O Departamento de Física da Universidade Estadual de Maringá (UEM) e o Corpo de Bombeiros promoveram ontem simulação de acidente radioativo em frente ao prédio da Biblioteca Central do câmpus universitário. A simulação constou de ‘incêndio’ em laboratório que analisava produtos químicos como iodo 131 e o posterior salvamento das vítimas do acidente.
O professor de física e coordenador da simulação Nílson Lopes explicou que o objetivo da demonstração foi o de conscientizar a sociedade de que os bombeiros estão preparados para combater este tipo de acidente. ‘‘Eles agora têm uma planta de todos os laboratórios onde podem ocorrer esse tipo de acidente, com o estoque mensal dos elementos radioativos com que esses laboratórios trabalham’’, disse Lopes.
Segundo o professor, até hoje não tivemos conhecimento de acidentes radioativos com laboratórios no Paraná. Na região, apenas quatro laboratórios trabalham com elementos radioativos.

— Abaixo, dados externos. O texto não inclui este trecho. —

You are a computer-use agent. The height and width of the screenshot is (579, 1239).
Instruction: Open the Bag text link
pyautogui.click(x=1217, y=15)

Os bombeiros tiveram oito minutos para apagar o fogo e fazer o socorro adequado à vítima. ‘‘É o tempo limite para que nenhum deles se contamine’’, explicou.
Às 14 horas foi ateado fogo a um latão com óleo diesel. Dois minutos depois, uma ambulância e um carro auto-bomba-tanque (ABT) do Corpo de Bombeiros, com capacidade de 4 mil litros de água, após percorrer a distância de um quilômetro que separa a UEM do quartel central, chegaram ao local do incêndio. Em um minuto o fogo estava apagado.
Com roupas de proteção especiais, médicos, enfermeiras e soldados deram início ao socorro da única vítima. Antes da simulação, o professor Lopes jogou 0,3 mililitros de iodo 131 por cima da roupa especial usada pelo suposto funcionário do laboratório, que na verdade era um manequim. Os socorristas cortaram a roupa do manequim com tesoura para que ela saísse de modo mais fácil. Depois, deram banho de soro fisiológico no corpo do manequim, que numa maca foi colocado na ambulância. Toda a operação durou sete minutos.
As roupas usadas pelo manequim foram jogadas em latões de plástico especiais. Logo depois de jogar o iodo no manequim, um dos alunos da física mediu a taxa do elemento químico despejado sobre o suposto funcionário do laboratório. O detector Geiger-Muller mediu 150 mci (MiliCurrie). Após o banho de soro fisiológico, a taxa de radiação caiu para zero. A simulação foi assistida por cerca de 200 alunos, funcionários e professores da UEM.